No longer did would-be corporators have to obtain a royal charter or await the passing of an incorporating statute. Incorporation could be obtained by the administrative act of registration. The equivalent section in the 1985 Companies Act reads:

Any two or more persons associated for a lawful purpose may, by subscribing their names to a memorandum of association and otherwise complying with the requirements of this Act in respect of registration, form an incorporated company, with or without limited liability.

And, by s 13(3):
From the date of incorporation mentioned in the certificate, the subscribers of the memorandum, together with such other persons as may from time to time become members of the company, shall be a body corporate by the name contained in the memorandum.

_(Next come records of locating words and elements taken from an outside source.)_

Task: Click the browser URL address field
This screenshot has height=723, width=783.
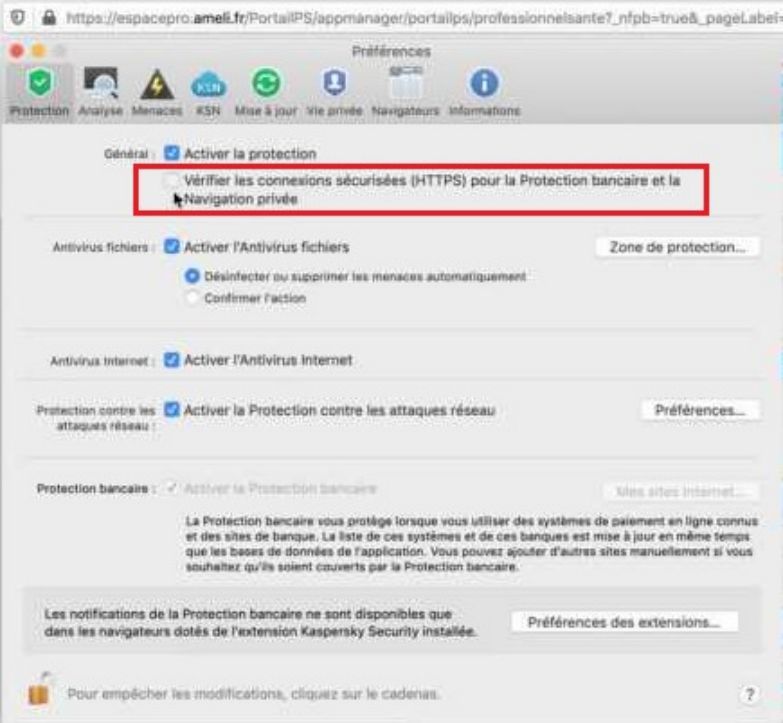Action: pyautogui.click(x=422, y=18)
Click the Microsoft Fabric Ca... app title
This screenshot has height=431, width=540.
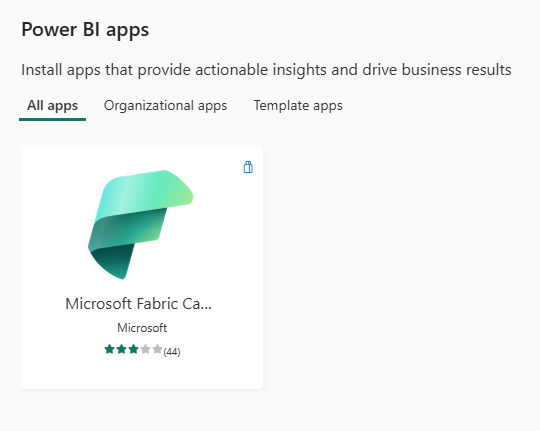pyautogui.click(x=138, y=304)
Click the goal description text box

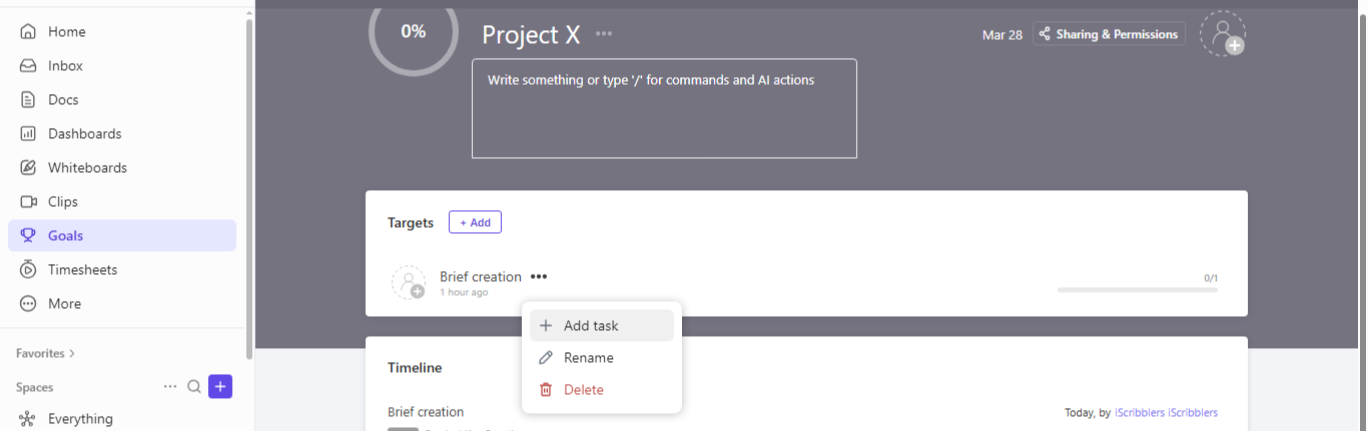coord(664,108)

The act of registration creates the corporation. The drafting of these sections inherited from previous Companies Acts seems to imply that the body corporate is simply the aggregate of the subscribers and members and this is why, in the 19th century, a company is referred to in judgments as ‘they’ or ‘them’. This view is wholly superseded by the view that a company is separate from, and additional to, the members and is now always referred to as ‘it’.

The former view seems especially strange now that there is the possibility of companies being formed with a single member. Among the disadvantages of the old deed of settlement companies was the difficulty in suing and enforcing judgments against them, since they essentially remained large partnerships. But, from this very first statute introducing the notion of incorporation by registration, the option of continuing to carry on trade in the form of a large partnership was severely circumscribed to deal with this problem.

The 1844 Act required partnerships of more than 25 persons to register, thus compelling the use of the new form of business association. Thus, there is one readily identifiable legal persona, which can sue to enforce the rights of the business and which can be sued to be held accountable for the obligations of the business.

The present day successor to this provision is s 716 of the Companies Act 1985, and the number of partners has been reduced to 20. There are, however, express exceptions contained in the section, allowing, for instance, solicitors and accountants to practise in partnerships of unlimited size.